Use a large, heavy saucepan so things don’t stick.

Combine all ingredients in pan and bring it to a boil, stirring enough so it doesn’t stick.  Once it does you will have a hard time keeping it from getting worse!  Once it comes to a rolling boil, turn it down to a simmer and allow it to simmer for about an hour – this will allow it to thicken up a bit.

Put into hot sealing jars and process in hot water bath for 20 minutes.

If you aren’t working with your tomatoes right away, lay them out to have a little bit of air around them, don’t leave them in a bucket or box, or they won’t last nearly as long!

These peppers, picked straight from the field and washed are so flavourful! You just can’t even compare with store bought ones the rest of the year.

Seriously, Ringo En has the best produce! Come pick whatever you need – it’s delicious and so fresh. These beautiful fall days are ideal for picking produce.

Every Mexican I’ve served this to, tells me corn doesn’t belong in salsa, but I love it!
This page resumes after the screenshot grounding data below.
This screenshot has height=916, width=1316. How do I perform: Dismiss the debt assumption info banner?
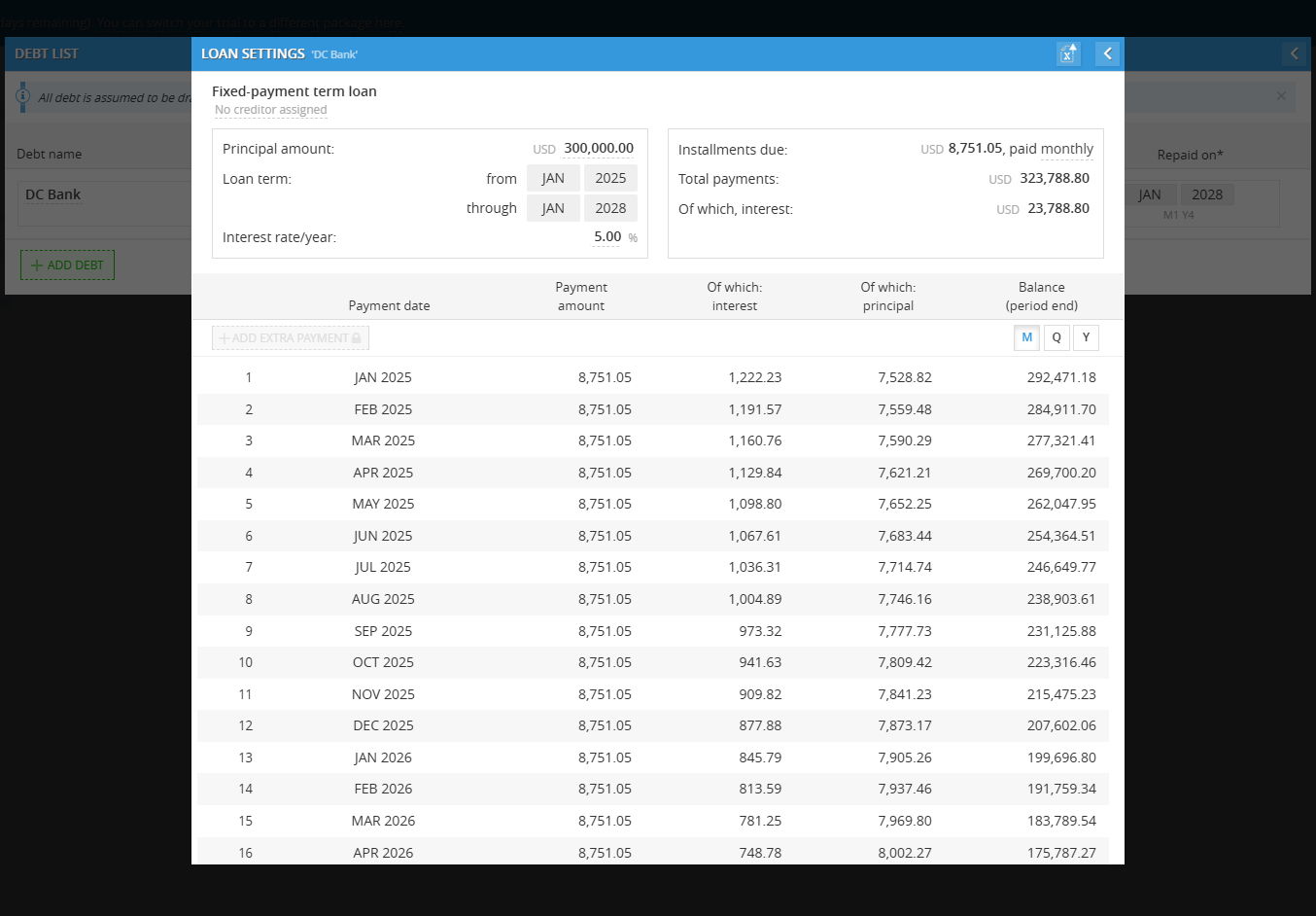1281,96
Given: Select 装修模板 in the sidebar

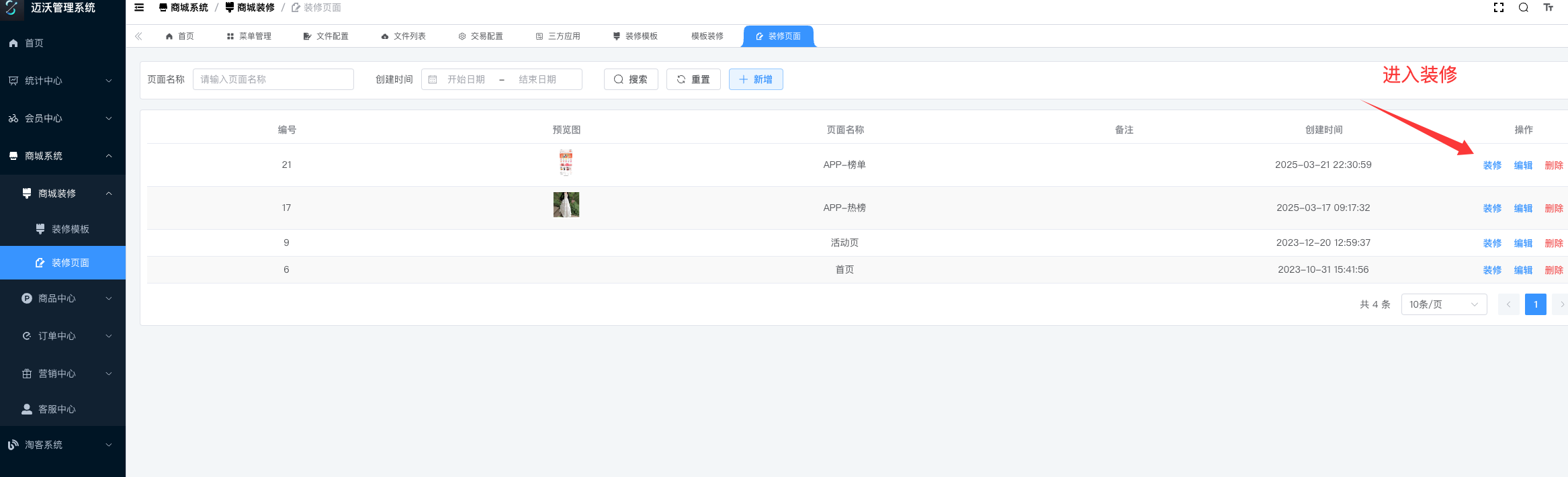Looking at the screenshot, I should click(x=70, y=229).
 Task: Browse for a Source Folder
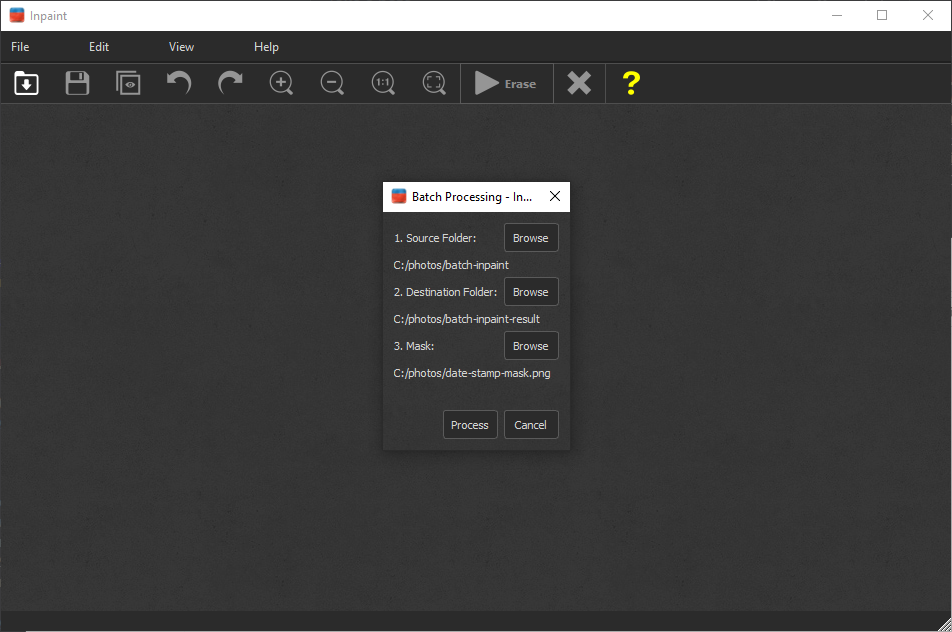[531, 237]
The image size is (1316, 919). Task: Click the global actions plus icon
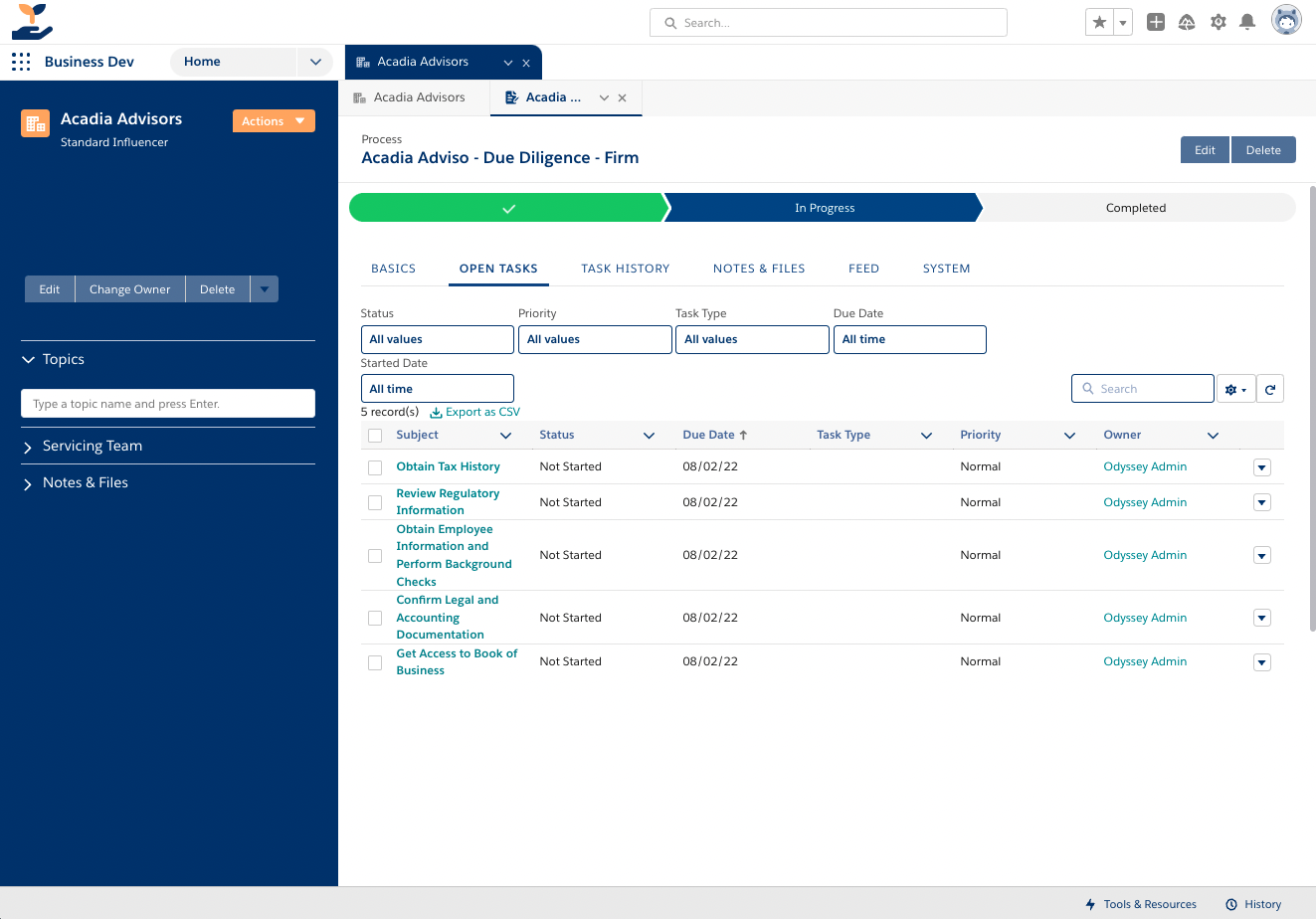[x=1155, y=22]
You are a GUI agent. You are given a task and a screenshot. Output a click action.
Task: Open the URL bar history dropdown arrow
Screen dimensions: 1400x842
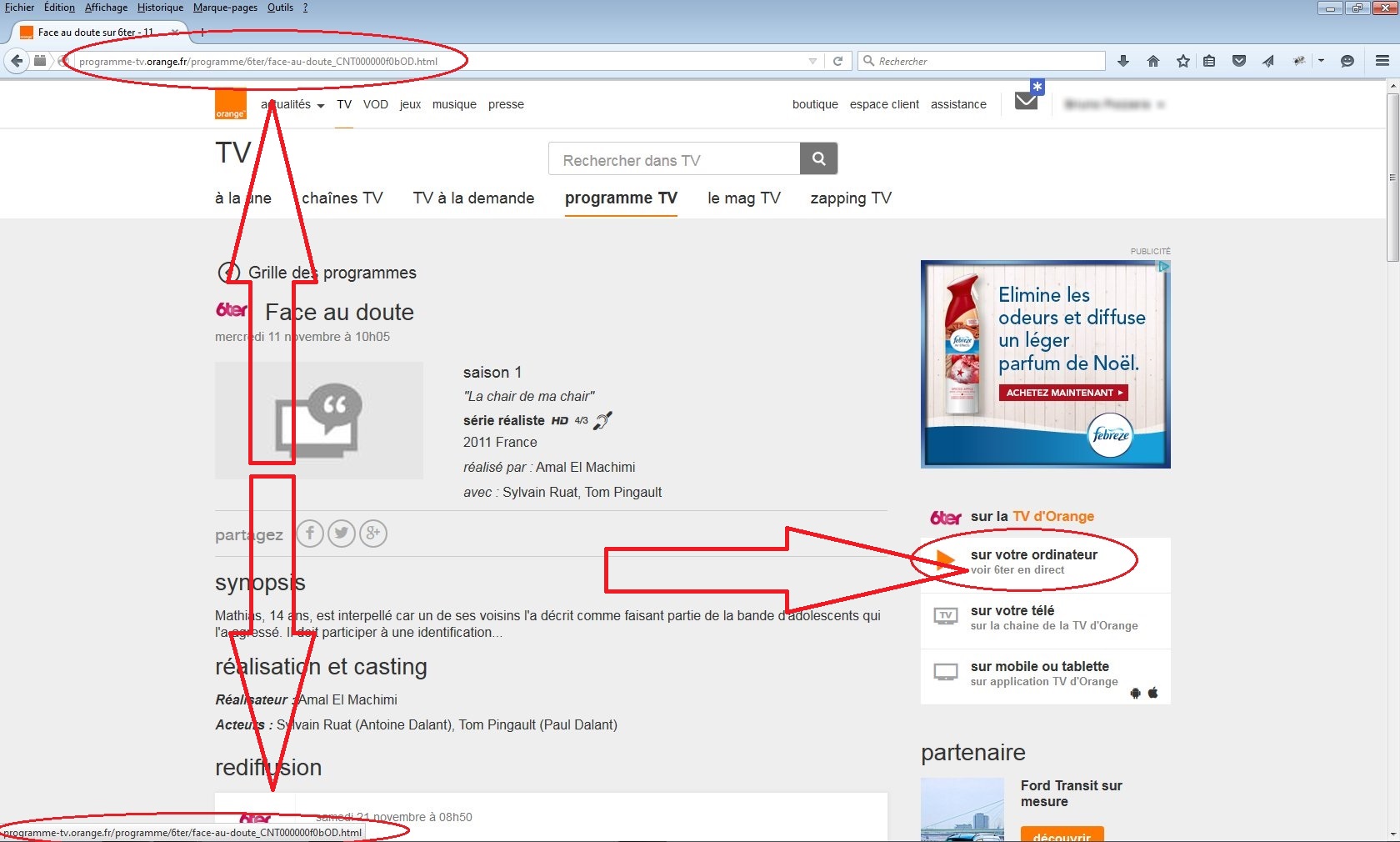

Such a bright pop of freshness.

Sundried Tomato and Almond Pesto

Such a great taste, easy to have on hand and in the freezer.  You can use this in a variety of ways – toss with pasta, use it for a burger topping – blend it with mayonnaise for a quick dip – spread on baguette – blend with cream cheese to serve with crackers – top grilled meat … really, so amazing to eat in so many ways.  Have fun trying, and let me know if you come up with more creative ways to get that taste of sun drenched tomatoes!

Don’t you just want to taste this?

1 cup slivered almonds, toasted until golden

4 cloves garlic

2 cups dry pack sun dried tomatoes (soak in very hot water for a few moments, then drain)

1 tsp salt                                          

1/2 tsp pepper

2/3 cup olive oil

This is easiest if you use a food processor, but possible in a mortar and pestle … just be prepared to work hard!

In food processor, pulse roasted almonds and garlic until a coarse grind.  Add tomatoes, salt and pepper.  Pulse until a smooth paste.  With the motor running add the oil in a slow, but steady stream.  Finish with any leftover tomato water from soaking them.

This can be used within a few days in the fridge, or frozen in smaller containers to use all year long.

If you can’t get the dry pack sundried tomatoes, just use the oil packed ones but drain well.

Cilantro, Jalapeno and Sunflower Seed Pesto

You are going to love this!  So versatile, you can use it to toss with pasta, spread on baguette or bun for sandwich or burger topping, or even mix it with some freshly chopped tomatoes and onions for salsa.  Try it on top of grilled meat for an extra bit of flavour.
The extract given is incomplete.